今までは私は搭乗者として狐っ娘の体を操作していた。それがもうすぐ、我は汝、汝は我と完全に一つになるのだ。
自分としては、現状を理解してもだからどうしたであり、特に何とも思わなかった。
これから日本は三百年ほどの天下泰平に入るので、それだけあれば私は余裕でポックリ逝ける。
多分戦争も起きないので、命の危険もないはずだ。
まあつまり、日本全国が安定するまで征夷大将軍を務めて、適当なところで退位して松平さんに丸投げする。
あとはただひたすらに、悠々自適な平穏な暮らしが続くのみだ。
政治的なゴタゴタや、日本の重大な決断を迫られることもなく、縁側で空を流れる雲を見ながらお茶を飲む。
晩年には、悪い夢だった。いや、いい夢だった……と呟いて、安らかな寝顔であの世に逝くのだ。

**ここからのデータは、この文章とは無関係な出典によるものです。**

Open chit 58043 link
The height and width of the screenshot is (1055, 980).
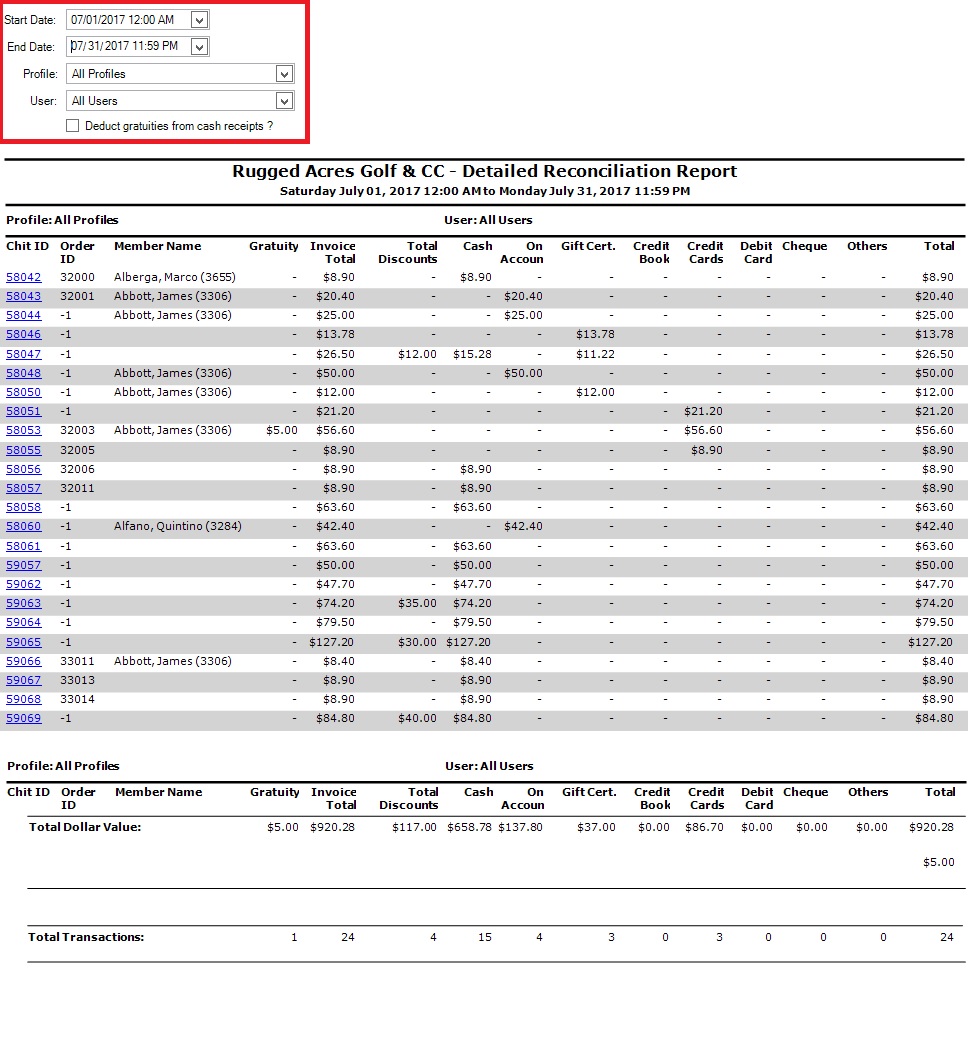pyautogui.click(x=24, y=296)
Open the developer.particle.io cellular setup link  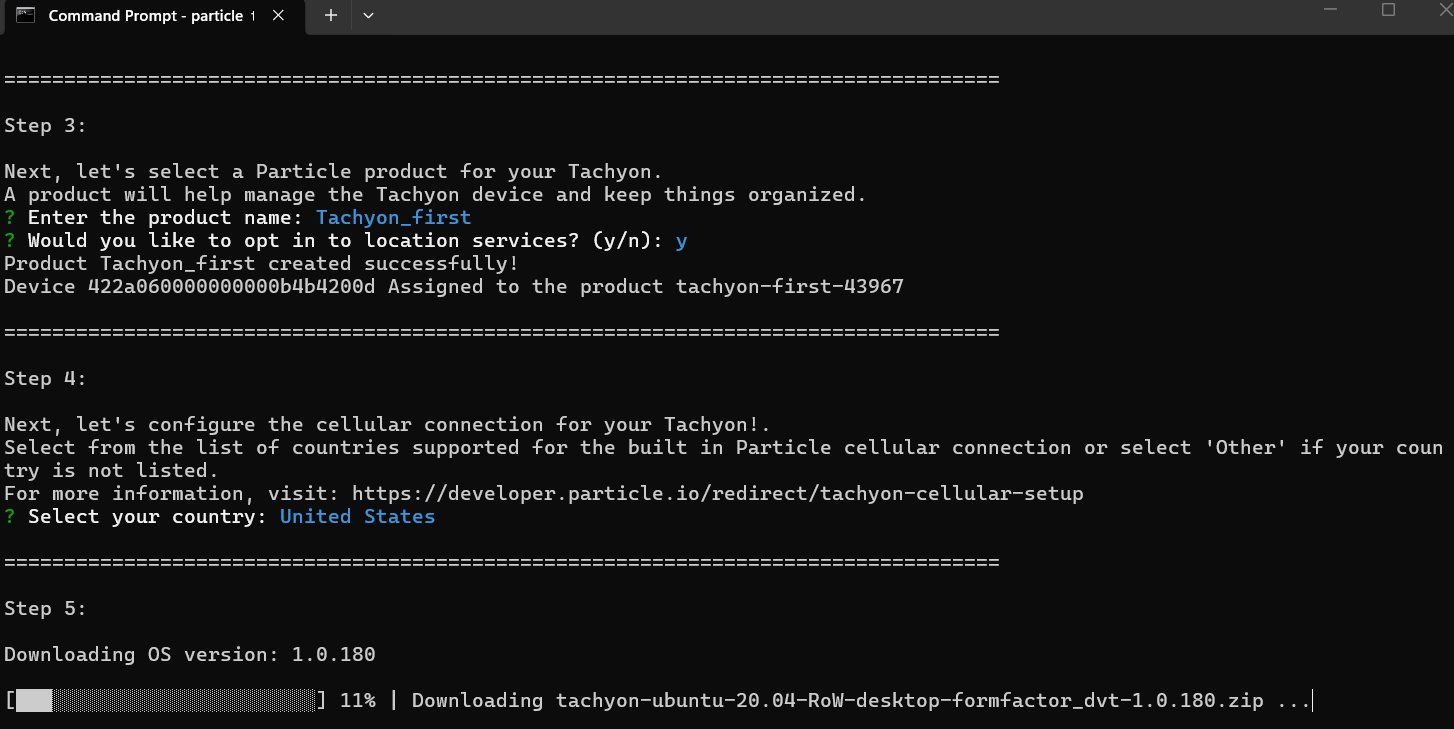tap(717, 494)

ただまあ唯一の不安に思うのは、何故今になって狐っ娘の力が増してきているかだ。
単純に私の精神が肉体に馴染んできただけなのか、それとも他に理由があるのか。
実際にあれこれ考えてもさっぱりわからないし、特にデメリットもない。
なので取りあえずは平穏な暮らしを目指して、これまで通りに適当に頑張ろうと、内心で密かに気合を入れるのだった。